Astragalus Membranaceus usage in Nephrotic Syndrome

- Quek Su-An, Loh Yue Qi

Astragalus membranaceus (AM), also known as Huangqi (黄芪),is a prominent herb in Traditional Chinese Medicine (TCM), is widely utilized in the management of nephrotic syndrome (NS). Characterized by symptoms such as fluid overload, peripheral edema, and proteinuria, nephrotic syndrome is a complex renal condition. AM is a key component in many TCM formulations aimed at treating primary nephrotic syndrome. This review evaluates the evidence supporting AM’s immunoregulatory activities, its mechanisms of action in glomerular pathology, and the efficacy and safety of AM-containing TCM formulations compared to standard Western medicine (WM) treatments.

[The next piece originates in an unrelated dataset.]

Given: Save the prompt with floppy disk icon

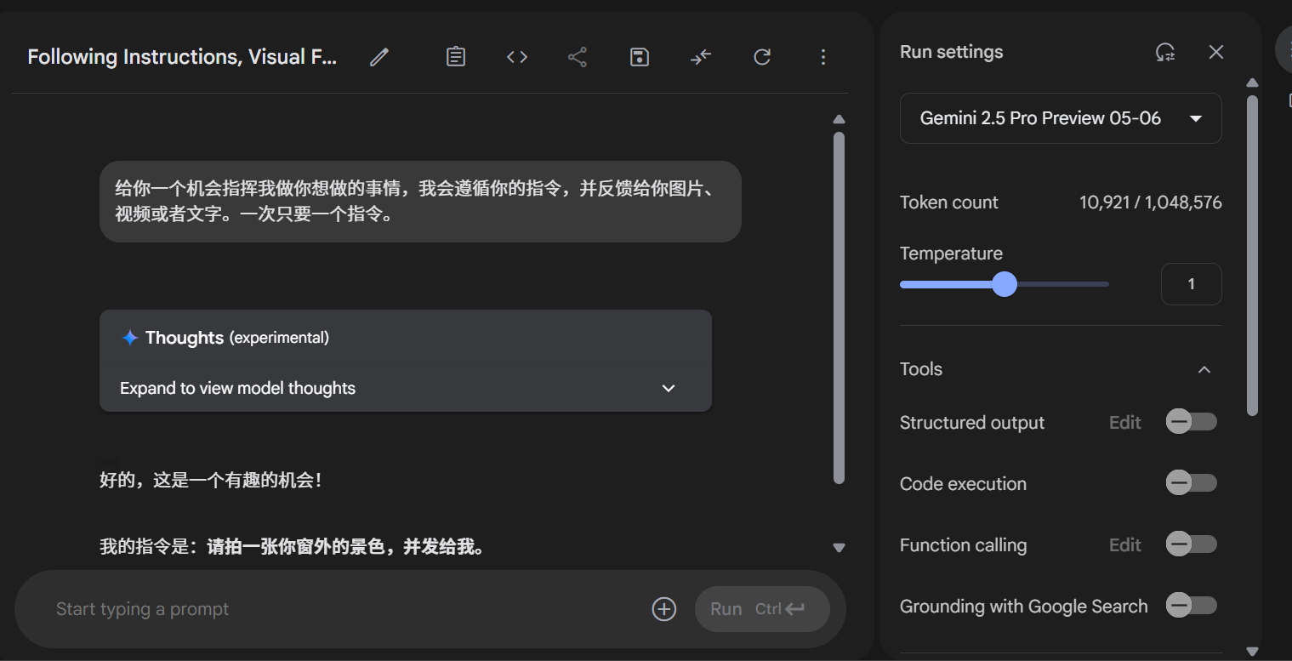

Mechanisms of Action: AM is believed to exert its effects through several mechanisms:

  • Immunoregulation: AM modulates immune responses, potentially reducing inflammation and enhancing renal protection.
  • Anti-inflammatory Effects: It impacts key cytokines involved in inflammation, such as IL-1, IL-6, IL-8, and TNF-α, thereby mitigating renal damage.
  • Renal Protection: AM may help preserve renal function by reducing proteinuria and hyperlipidaemia, which are common in nephrotic syndrome.

Evidence from Clinical Studies: A comprehensive review of randomized controlled trials (RCTs) comparing AM-containing TCM formulations with standard WM treatments reveals the following findings:

  • Biochemical Improvements: AM supplementation has been associated with significant improvements in biochemical markers, including a reduction in proteinuria, hyperlipidemia, and an increase in serum albumin levels.
  • Renal Function: The addition of AM to standard WM treatment often results in preserved or improved renal function.
  • Remission Rates: Patients receiving AM-containing TCM formulations show higher remission rates compared to those treated with standard WM alone.
  • Inflammatory Markers: Significant reductions in inflammatory cytokines (IL-1, IL-6, IL-8, TNF-α) were observed in AM-treated groups versus those receiving steroid-alone treatments.
  • Reduced Relapse Rates: Some studies indicate a lower incidence of relapse in patients treated with AM compared to control groups.
  • Safety Profile: AM was generally well-tolerated with no significant difference in adverse events (AEs) or side effects compared to standard WM treatments. Dosages used in studies ranged from 9 to 30 grams per day, within the range recommended by the Chinese Pharmacopoeia.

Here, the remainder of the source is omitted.